» **Exercise objective**: Please rewrite the lines between the one holding "has height=558, width=1233." and the one holding "Click the 安排面试", inclusive, swapping "icon" for "symbol" and leaving everything else as it is.
════
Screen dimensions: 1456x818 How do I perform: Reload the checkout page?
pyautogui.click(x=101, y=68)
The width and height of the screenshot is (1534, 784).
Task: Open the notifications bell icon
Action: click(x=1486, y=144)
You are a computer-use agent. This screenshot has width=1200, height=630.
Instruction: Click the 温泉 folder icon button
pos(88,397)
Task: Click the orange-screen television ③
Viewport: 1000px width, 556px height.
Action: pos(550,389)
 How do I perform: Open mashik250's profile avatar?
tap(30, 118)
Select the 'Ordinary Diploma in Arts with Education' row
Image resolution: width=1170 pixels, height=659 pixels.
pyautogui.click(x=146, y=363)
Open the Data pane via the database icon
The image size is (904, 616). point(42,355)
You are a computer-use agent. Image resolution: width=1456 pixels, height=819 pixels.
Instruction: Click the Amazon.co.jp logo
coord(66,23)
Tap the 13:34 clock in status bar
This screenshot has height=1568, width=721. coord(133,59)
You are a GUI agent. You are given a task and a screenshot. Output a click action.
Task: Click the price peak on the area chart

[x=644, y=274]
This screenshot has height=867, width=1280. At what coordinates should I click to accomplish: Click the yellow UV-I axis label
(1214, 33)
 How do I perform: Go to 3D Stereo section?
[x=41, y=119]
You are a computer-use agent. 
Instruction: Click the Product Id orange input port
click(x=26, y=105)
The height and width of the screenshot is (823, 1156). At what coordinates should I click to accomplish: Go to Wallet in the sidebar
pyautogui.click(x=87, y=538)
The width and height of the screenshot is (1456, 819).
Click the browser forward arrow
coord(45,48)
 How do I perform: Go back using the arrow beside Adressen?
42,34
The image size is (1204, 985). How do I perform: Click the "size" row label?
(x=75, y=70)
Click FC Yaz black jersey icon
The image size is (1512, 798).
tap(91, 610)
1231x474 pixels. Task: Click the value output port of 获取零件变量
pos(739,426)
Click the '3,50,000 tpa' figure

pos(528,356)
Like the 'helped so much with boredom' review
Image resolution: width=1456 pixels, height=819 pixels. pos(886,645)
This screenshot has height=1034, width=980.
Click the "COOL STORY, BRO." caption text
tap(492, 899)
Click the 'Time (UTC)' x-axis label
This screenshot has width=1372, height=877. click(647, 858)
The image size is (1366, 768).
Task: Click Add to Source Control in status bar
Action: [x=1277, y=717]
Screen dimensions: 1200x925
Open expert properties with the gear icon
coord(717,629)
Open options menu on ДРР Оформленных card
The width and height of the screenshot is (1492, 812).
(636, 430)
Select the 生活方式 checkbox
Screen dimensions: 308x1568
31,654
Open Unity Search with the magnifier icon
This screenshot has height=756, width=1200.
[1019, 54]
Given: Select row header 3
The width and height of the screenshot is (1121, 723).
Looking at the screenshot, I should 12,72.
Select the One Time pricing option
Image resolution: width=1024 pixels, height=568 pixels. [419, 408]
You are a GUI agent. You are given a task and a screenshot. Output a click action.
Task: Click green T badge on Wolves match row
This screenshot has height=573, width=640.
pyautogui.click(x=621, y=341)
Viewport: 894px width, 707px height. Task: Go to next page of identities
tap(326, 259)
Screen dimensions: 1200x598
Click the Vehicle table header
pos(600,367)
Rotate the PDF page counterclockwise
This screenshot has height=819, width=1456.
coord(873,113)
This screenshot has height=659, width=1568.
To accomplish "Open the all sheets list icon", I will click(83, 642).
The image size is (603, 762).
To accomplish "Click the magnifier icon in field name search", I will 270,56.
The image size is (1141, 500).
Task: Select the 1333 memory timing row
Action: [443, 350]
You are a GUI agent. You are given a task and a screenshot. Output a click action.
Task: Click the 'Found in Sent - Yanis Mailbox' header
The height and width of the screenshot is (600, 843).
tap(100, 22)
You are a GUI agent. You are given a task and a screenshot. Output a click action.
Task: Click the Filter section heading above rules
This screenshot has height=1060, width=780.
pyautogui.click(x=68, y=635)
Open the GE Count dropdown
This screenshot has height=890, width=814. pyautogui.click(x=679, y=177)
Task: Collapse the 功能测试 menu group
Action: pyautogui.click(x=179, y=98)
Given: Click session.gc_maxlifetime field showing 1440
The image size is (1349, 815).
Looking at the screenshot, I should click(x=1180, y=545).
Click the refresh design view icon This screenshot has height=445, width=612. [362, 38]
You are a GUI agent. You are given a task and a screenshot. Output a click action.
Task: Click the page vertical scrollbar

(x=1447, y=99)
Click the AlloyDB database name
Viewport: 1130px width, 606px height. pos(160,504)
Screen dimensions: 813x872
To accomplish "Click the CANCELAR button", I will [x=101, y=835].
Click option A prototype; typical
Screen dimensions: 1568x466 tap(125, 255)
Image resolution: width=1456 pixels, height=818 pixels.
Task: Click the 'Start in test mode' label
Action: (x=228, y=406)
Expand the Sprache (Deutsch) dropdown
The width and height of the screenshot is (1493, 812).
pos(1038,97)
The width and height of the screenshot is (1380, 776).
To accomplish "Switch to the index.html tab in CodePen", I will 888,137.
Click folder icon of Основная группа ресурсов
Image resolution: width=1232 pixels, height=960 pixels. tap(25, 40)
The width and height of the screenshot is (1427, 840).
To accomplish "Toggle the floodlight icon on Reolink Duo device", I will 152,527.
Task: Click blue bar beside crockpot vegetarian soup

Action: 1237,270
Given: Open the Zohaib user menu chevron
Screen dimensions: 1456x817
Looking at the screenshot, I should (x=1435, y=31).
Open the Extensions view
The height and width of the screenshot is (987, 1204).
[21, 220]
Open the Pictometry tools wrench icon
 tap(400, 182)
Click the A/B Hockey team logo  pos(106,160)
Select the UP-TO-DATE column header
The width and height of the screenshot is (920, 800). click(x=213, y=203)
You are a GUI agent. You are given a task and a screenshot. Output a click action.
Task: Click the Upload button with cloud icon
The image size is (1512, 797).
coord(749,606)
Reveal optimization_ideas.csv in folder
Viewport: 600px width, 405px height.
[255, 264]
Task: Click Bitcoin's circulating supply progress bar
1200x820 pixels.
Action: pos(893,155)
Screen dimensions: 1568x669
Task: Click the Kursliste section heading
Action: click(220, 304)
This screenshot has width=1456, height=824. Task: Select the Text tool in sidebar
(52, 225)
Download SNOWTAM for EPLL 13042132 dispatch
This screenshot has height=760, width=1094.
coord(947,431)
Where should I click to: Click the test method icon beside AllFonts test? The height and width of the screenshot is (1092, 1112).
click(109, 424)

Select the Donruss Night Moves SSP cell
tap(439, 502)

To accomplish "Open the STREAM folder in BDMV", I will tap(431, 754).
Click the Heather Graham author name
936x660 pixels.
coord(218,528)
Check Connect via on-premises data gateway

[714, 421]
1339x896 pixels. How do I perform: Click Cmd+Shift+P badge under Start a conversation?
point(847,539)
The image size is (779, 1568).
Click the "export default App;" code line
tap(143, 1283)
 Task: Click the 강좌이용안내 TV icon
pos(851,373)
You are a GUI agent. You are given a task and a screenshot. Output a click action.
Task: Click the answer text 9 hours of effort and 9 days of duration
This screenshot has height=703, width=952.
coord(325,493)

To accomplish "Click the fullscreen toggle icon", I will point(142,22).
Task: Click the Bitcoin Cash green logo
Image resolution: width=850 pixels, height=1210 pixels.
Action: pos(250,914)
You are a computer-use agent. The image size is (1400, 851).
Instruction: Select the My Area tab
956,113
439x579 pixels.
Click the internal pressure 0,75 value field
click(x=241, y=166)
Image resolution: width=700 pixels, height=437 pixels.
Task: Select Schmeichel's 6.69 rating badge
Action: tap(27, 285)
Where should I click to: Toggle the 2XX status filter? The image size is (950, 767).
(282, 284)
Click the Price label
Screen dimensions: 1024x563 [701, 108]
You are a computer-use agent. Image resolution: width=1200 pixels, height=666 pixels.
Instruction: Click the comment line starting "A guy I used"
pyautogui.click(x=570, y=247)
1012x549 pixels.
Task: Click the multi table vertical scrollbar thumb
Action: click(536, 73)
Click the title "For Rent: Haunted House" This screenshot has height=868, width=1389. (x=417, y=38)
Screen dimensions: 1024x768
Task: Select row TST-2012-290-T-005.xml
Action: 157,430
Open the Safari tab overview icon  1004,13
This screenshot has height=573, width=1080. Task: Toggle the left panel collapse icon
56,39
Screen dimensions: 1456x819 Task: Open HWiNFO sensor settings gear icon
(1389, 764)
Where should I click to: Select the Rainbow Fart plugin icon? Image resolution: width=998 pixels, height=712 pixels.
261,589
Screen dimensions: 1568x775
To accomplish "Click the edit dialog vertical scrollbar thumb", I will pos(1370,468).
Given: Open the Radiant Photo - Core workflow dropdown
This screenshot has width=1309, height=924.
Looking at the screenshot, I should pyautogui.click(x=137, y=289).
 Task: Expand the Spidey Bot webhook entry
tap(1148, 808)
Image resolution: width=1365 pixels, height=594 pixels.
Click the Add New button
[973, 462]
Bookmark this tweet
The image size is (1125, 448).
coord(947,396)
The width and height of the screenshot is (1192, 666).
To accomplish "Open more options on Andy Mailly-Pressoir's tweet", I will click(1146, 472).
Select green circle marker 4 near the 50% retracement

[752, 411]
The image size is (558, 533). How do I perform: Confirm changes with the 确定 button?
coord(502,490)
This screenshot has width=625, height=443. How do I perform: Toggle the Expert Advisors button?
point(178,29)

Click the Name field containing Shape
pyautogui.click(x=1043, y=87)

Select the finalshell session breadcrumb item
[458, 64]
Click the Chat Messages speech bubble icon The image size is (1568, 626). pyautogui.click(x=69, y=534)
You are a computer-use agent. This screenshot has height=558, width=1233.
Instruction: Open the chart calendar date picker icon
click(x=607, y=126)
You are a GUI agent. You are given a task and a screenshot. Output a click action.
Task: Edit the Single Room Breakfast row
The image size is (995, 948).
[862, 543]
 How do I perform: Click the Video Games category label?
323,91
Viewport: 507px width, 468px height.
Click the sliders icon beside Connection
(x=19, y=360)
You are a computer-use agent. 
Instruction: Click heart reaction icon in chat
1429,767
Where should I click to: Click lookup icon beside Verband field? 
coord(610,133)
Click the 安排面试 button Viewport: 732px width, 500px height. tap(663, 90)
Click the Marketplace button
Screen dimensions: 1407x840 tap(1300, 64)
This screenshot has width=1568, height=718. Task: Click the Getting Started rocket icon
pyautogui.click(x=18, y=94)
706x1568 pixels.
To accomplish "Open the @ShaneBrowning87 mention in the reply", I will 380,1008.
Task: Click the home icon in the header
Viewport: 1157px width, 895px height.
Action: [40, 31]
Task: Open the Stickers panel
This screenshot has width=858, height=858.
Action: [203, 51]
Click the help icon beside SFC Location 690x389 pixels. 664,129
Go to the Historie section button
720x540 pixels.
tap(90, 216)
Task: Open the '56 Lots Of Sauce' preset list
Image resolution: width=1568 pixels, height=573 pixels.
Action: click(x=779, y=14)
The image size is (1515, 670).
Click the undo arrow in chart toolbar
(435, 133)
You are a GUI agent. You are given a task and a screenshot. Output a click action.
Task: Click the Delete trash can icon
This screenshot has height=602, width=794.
════
» **Solution**:
You are a computer-use agent. This screenshot has height=558, width=1233.
Instruction: Open the chart calendar date picker symbol
click(x=607, y=126)
You are a GUI agent. You are given a task and a screenshot. Output a click action.
Task: Edit the Single Room Breakfast row
The image size is (995, 948).
[862, 543]
 How do I perform: Click the Video Games category label?
323,91
Viewport: 507px width, 468px height.
Click the sliders symbol beside Connection
(x=19, y=360)
You are a computer-use agent. 
Instruction: Click heart reaction symbol in chat
1429,767
Where should I click to: Click lookup symbol beside Verband field? 
coord(610,133)
Click the 安排面试 button Viewport: 732px width, 500px height. tap(663, 90)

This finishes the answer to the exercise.